• _DATA PROVIDED_:
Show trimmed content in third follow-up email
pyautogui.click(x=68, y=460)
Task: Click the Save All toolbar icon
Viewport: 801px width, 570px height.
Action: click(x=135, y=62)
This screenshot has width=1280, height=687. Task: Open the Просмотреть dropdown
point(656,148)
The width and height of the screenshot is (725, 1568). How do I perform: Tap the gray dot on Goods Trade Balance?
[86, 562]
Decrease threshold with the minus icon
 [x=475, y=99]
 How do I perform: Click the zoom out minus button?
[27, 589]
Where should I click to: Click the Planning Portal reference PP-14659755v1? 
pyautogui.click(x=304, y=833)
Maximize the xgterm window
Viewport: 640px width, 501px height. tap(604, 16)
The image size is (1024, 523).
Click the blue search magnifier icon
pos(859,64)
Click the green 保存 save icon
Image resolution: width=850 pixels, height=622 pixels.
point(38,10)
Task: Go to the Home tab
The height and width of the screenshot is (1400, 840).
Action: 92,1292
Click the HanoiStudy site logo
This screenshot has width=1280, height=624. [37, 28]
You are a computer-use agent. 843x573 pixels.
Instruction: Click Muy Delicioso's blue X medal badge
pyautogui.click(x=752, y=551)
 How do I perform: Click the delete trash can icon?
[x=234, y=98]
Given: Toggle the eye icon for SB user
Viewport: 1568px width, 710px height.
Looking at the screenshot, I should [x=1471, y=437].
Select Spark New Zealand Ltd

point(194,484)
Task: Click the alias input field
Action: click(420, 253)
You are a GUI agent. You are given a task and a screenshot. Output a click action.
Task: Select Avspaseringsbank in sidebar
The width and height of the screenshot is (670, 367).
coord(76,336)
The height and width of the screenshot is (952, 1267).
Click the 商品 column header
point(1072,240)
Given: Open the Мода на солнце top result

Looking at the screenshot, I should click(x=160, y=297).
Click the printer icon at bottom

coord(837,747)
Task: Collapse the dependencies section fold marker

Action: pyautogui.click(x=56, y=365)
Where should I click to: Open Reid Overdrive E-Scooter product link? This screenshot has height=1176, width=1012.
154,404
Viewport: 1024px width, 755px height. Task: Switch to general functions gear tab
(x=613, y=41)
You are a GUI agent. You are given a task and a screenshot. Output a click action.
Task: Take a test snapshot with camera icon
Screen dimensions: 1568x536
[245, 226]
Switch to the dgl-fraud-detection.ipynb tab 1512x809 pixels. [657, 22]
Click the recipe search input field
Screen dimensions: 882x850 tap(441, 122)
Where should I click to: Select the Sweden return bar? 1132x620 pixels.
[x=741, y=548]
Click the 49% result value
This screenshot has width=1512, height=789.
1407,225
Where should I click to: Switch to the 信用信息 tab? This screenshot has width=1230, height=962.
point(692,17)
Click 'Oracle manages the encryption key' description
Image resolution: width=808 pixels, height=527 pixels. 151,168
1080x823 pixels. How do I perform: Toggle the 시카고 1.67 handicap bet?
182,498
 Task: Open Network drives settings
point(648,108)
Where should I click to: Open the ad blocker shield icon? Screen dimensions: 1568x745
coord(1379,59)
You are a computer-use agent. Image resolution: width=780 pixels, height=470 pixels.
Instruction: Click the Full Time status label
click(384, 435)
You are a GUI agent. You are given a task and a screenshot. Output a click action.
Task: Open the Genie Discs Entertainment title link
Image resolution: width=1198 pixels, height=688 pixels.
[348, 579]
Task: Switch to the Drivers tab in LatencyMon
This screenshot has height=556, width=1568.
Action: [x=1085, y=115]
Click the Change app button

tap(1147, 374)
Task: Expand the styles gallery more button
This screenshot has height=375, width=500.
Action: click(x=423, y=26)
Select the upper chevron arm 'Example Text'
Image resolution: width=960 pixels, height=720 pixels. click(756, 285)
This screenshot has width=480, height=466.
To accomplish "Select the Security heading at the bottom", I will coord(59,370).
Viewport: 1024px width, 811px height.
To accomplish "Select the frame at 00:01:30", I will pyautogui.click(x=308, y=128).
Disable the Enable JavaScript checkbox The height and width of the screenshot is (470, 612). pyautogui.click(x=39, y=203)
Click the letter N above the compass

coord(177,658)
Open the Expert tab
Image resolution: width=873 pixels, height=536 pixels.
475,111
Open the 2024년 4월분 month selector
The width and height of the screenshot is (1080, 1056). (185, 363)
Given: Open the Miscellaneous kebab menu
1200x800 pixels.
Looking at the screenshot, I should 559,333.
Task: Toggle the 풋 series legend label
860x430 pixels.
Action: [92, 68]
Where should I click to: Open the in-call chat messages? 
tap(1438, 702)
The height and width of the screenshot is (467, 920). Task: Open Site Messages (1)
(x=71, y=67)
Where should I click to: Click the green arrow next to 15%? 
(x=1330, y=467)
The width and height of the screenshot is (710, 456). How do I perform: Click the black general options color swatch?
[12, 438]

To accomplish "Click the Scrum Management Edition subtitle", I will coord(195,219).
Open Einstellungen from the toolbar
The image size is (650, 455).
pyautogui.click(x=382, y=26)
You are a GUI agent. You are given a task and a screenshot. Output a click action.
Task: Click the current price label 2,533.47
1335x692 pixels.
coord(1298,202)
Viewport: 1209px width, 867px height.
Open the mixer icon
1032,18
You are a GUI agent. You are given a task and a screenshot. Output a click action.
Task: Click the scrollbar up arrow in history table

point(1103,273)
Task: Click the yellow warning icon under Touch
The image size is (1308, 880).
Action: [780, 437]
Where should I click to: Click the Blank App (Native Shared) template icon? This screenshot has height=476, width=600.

• _WHAT THE TASK REQUIRES_:
Print all the data exactly as shown above.

• _RESPONSE_:
Show trimmed content in third follow-up email
pyautogui.click(x=68, y=460)
Task: Click the Save All toolbar icon
Viewport: 801px width, 570px height.
Action: click(x=135, y=62)
This screenshot has width=1280, height=687. Task: Open the Просмотреть dropdown
point(656,148)
The width and height of the screenshot is (725, 1568). How do I perform: Tap the gray dot on Goods Trade Balance?
[86, 562]
Decrease threshold with the minus icon
 [x=475, y=99]
 How do I perform: Click the zoom out minus button?
[27, 589]
Where should I click to: Click the Planning Portal reference PP-14659755v1? 
pyautogui.click(x=304, y=833)
Maximize the xgterm window
Viewport: 640px width, 501px height. tap(604, 16)
The image size is (1024, 523).
Click the blue search magnifier icon
pos(859,64)
Click the green 保存 save icon
Image resolution: width=850 pixels, height=622 pixels.
point(38,10)
Task: Go to the Home tab
The height and width of the screenshot is (1400, 840).
Action: 92,1292
Click the HanoiStudy site logo
This screenshot has width=1280, height=624. [37, 28]
You are a computer-use agent. 843x573 pixels.
Instruction: Click Muy Delicioso's blue X medal badge
pyautogui.click(x=752, y=551)
 How do I perform: Click the delete trash can icon?
[x=234, y=98]
Given: Toggle the eye icon for SB user
Viewport: 1568px width, 710px height.
Looking at the screenshot, I should [x=1471, y=437].
Select Spark New Zealand Ltd

point(194,484)
Task: Click the alias input field
Action: click(420, 253)
You are a GUI agent. You are given a task and a screenshot. Output a click action.
Task: Select Avspaseringsbank in sidebar
The width and height of the screenshot is (670, 367).
coord(76,336)
The height and width of the screenshot is (952, 1267).
Click the 商品 column header
point(1072,240)
Given: Open the Мода на солнце top result

Looking at the screenshot, I should click(x=160, y=297).
Click the printer icon at bottom

coord(837,747)
Task: Collapse the dependencies section fold marker

Action: pyautogui.click(x=56, y=365)
Where should I click to: Open Reid Overdrive E-Scooter product link? This screenshot has height=1176, width=1012.
154,404
Viewport: 1024px width, 755px height. Task: Switch to general functions gear tab
(x=613, y=41)
You are a GUI agent. You are given a task and a screenshot. Output a click action.
Task: Take a test snapshot with camera icon
Screen dimensions: 1568x536
[245, 226]
Switch to the dgl-fraud-detection.ipynb tab 1512x809 pixels. [657, 22]
Click the recipe search input field
Screen dimensions: 882x850 tap(441, 122)
Where should I click to: Select the Sweden return bar? 1132x620 pixels.
[x=741, y=548]
Click the 49% result value
This screenshot has width=1512, height=789.
1407,225
Where should I click to: Switch to the 信用信息 tab? This screenshot has width=1230, height=962.
point(692,17)
Click 'Oracle manages the encryption key' description
Image resolution: width=808 pixels, height=527 pixels. 151,168
1080x823 pixels. How do I perform: Toggle the 시카고 1.67 handicap bet?
182,498
 Task: Open Network drives settings
point(648,108)
Where should I click to: Open the ad blocker shield icon? Screen dimensions: 1568x745
coord(1379,59)
You are a computer-use agent. Image resolution: width=780 pixels, height=470 pixels.
Instruction: Click the Full Time status label
click(384, 435)
You are a GUI agent. You are given a task and a screenshot. Output a click action.
Task: Open the Genie Discs Entertainment title link
Image resolution: width=1198 pixels, height=688 pixels.
[348, 579]
Task: Switch to the Drivers tab in LatencyMon
This screenshot has height=556, width=1568.
Action: [x=1085, y=115]
Click the Change app button

tap(1147, 374)
Task: Expand the styles gallery more button
This screenshot has height=375, width=500.
Action: click(x=423, y=26)
Select the upper chevron arm 'Example Text'
Image resolution: width=960 pixels, height=720 pixels. click(756, 285)
This screenshot has width=480, height=466.
To accomplish "Select the Security heading at the bottom", I will coord(59,370).
Viewport: 1024px width, 811px height.
To accomplish "Select the frame at 00:01:30", I will pyautogui.click(x=308, y=128).
Disable the Enable JavaScript checkbox The height and width of the screenshot is (470, 612). pyautogui.click(x=39, y=203)
Click the letter N above the compass

coord(177,658)
Open the Expert tab
Image resolution: width=873 pixels, height=536 pixels.
475,111
Open the 2024년 4월분 month selector
The width and height of the screenshot is (1080, 1056). (185, 363)
Given: Open the Miscellaneous kebab menu
1200x800 pixels.
Looking at the screenshot, I should 559,333.
Task: Toggle the 풋 series legend label
860x430 pixels.
Action: [92, 68]
Where should I click to: Open the in-call chat messages? 
tap(1438, 702)
The height and width of the screenshot is (467, 920). Task: Open Site Messages (1)
(x=71, y=67)
Where should I click to: Click the green arrow next to 15%? 
(x=1330, y=467)
The width and height of the screenshot is (710, 456). How do I perform: Click the black general options color swatch?
[12, 438]

To accomplish "Click the Scrum Management Edition subtitle", I will coord(195,219).
Open Einstellungen from the toolbar
The image size is (650, 455).
pyautogui.click(x=382, y=26)
You are a GUI agent. You are given a task and a screenshot. Output a click action.
Task: Click the current price label 2,533.47
1335x692 pixels.
coord(1298,202)
Viewport: 1209px width, 867px height.
Open the mixer icon
1032,18
You are a GUI agent. You are given a task and a screenshot. Output a click action.
Task: Click the scrollbar up arrow in history table

point(1103,273)
Task: Click the yellow warning icon under Touch
The image size is (1308, 880).
Action: [780, 437]
Where should I click to: Click the Blank App (Native Shared) template icon? This screenshot has height=476, width=600.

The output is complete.